Now, I’m off to check out those Columbus Day sales!

Will you still continue to make zucchini noodles throughout its “off season”?

Nutritional Information & Recipe


Zucchini Spaghetti, Crispy Prosciutto and Roasted Cauliflower with Lemon-Parmesan Sauce

Prep Time: 5 minutes

Cook Time: 25 minutes

Total Time: 30 minutes

Servings: 2-3

Zucchini Spaghetti, Crispy Prosciutto and Roasted Cauliflower with Lemon-Parmesan Sauce


  • 2 cups cauliflower florets
  • 1 tablespoon extra virgin olive oil
  • 1/4 teaspoon garlic powder
  • salt and pepper, to taste
  • 2 garlic cloves
  • 1 large shallot
  • olive oil cooking spray
  • 4 pieces of prosciutto
  • 1 tablespoon extra virgin olive oil
  • 1 pinch red pepper flakes
  • 2 medium zucchinis
  • 1 tablespoon minced parsley, to garnish
  • For the lemon dressing:
  • 1/4 teaspoon lemon zest
  • 1.5 teaspoons lemon juice
  • 1/4 cup plain non-fat Greek yogurt
  • 1.5 tablespoons grated Parmesan cheese
  • salt and pepper, to taste


  1. Preheat the oven to 450 degrees. Line a baking tray with parchment paper and set aside.
  2. Toss the cauliflower in a medium bowl with the olive oil, garlic powder and season with salt and pepper.

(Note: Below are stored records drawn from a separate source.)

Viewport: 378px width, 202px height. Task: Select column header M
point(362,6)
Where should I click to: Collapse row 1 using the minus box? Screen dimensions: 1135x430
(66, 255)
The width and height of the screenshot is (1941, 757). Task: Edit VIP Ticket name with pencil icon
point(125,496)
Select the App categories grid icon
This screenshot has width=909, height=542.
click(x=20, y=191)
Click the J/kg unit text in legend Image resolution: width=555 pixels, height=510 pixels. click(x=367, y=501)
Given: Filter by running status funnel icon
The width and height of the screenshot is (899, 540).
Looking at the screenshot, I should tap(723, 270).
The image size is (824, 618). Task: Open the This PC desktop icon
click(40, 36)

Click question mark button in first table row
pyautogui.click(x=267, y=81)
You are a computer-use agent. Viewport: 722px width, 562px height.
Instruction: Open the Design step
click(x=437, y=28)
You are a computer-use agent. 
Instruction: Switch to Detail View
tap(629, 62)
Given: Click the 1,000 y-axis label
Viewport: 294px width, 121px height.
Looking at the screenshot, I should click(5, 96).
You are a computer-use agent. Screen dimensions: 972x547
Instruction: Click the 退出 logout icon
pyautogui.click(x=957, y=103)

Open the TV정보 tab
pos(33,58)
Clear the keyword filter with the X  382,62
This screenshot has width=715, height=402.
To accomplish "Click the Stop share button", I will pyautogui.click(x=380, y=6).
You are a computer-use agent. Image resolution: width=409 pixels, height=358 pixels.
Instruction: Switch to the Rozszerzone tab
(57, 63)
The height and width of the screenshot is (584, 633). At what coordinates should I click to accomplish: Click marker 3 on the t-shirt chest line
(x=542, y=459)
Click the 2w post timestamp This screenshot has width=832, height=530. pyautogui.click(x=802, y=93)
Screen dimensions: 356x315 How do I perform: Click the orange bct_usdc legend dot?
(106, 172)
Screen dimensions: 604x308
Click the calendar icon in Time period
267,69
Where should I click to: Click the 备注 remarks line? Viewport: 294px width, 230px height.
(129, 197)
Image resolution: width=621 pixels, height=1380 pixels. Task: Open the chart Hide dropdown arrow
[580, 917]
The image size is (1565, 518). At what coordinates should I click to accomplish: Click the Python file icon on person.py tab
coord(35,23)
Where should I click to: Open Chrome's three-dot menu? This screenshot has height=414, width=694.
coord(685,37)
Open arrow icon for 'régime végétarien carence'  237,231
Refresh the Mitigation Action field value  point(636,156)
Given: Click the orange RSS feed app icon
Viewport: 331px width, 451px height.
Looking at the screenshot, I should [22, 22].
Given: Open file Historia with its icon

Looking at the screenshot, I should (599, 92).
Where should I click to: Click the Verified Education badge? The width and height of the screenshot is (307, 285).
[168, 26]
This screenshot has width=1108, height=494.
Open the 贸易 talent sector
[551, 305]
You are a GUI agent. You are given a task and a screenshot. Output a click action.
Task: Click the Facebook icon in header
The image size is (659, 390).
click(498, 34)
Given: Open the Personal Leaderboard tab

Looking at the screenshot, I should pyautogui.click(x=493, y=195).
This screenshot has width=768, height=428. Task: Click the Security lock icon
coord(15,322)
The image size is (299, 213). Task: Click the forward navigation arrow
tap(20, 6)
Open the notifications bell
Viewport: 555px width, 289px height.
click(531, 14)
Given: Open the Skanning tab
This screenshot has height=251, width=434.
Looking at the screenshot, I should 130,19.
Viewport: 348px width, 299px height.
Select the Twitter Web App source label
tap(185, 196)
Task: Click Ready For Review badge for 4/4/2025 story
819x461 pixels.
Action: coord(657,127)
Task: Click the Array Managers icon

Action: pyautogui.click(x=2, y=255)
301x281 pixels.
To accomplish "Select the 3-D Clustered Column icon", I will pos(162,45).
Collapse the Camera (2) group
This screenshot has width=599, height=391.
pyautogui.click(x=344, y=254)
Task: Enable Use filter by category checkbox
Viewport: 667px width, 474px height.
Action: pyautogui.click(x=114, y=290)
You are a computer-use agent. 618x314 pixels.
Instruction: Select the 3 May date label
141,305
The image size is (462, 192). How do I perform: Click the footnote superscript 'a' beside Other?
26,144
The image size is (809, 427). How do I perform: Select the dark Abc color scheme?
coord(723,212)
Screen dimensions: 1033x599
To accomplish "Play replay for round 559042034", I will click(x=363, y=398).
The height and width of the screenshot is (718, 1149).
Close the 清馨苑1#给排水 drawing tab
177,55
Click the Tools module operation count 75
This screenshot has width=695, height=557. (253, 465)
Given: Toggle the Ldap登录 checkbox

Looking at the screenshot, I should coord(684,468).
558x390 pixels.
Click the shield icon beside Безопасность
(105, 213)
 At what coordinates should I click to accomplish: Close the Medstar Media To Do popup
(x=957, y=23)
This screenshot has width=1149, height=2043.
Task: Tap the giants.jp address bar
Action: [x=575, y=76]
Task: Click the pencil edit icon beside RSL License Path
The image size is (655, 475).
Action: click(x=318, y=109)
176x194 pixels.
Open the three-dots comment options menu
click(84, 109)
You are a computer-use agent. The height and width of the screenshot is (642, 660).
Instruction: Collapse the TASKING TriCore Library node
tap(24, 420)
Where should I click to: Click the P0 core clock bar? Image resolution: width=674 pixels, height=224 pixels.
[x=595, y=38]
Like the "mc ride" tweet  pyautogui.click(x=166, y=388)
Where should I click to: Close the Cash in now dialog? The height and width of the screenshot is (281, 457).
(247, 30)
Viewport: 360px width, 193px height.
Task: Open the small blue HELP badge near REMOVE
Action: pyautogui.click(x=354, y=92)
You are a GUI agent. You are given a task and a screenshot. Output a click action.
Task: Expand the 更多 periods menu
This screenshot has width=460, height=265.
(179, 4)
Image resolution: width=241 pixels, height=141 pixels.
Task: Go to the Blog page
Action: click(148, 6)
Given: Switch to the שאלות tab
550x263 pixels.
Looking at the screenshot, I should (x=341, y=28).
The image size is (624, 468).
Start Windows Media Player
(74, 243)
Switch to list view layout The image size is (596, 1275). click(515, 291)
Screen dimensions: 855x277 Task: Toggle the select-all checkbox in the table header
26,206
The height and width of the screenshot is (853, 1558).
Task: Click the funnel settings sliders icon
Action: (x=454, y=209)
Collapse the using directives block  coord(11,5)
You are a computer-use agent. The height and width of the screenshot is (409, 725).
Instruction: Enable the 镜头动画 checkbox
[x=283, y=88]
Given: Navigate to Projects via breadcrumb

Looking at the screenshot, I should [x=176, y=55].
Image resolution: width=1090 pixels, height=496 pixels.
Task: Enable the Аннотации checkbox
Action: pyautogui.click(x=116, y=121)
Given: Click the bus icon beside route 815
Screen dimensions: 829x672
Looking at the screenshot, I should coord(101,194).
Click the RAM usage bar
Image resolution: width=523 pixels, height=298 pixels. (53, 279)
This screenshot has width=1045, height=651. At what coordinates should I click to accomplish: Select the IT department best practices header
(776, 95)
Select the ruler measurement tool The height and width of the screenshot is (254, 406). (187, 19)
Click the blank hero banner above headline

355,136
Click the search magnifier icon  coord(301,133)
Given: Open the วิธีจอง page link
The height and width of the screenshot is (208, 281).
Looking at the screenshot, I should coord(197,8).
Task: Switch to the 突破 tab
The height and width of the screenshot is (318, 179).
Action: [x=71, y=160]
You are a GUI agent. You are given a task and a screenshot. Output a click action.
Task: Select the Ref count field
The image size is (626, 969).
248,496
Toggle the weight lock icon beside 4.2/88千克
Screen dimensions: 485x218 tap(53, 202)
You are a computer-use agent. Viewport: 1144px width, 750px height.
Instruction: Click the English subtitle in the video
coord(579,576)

Lay the cauliflower out on the prepared baking tray and roast for 20 minutes or until easily pierced with a fork and lightly browned.
  3. While the cauliflower is roasting, combine all of the ingredients for the lemon dressing and set aside. Mince the garlic and shallot and set aside. Spiralize the zucchini, using Blade C and trim the noodles.
  4. Place a large skillet over medium heat and coat with cooking spray. Lay in the prosciutto slices and cook for 3-5 minutes or until crispy. Transfer to a paper towel lined plate and set aside.
  5. Allow the skillet to cool down for at least 2 minutes and then place the skillet back over medium heat and add in the olive oil. Once oil heats, add in the garlic, shallots and red pepper flakes. Cook for 30 seconds or until fragrant and then add in the zucchini noodles.
  6. Cook, tossing frequently, for 3-5 minutes or until zucchini noodles are al dente. Add in the cauliflower and crumble the prosciutto over the skillet, with your fingers. Give a toss and then remove from heat and stir in the Greek yogurt mixture. Toss to combine thoroughly and divide into bowls. Sprinkle with parsley, to garnish.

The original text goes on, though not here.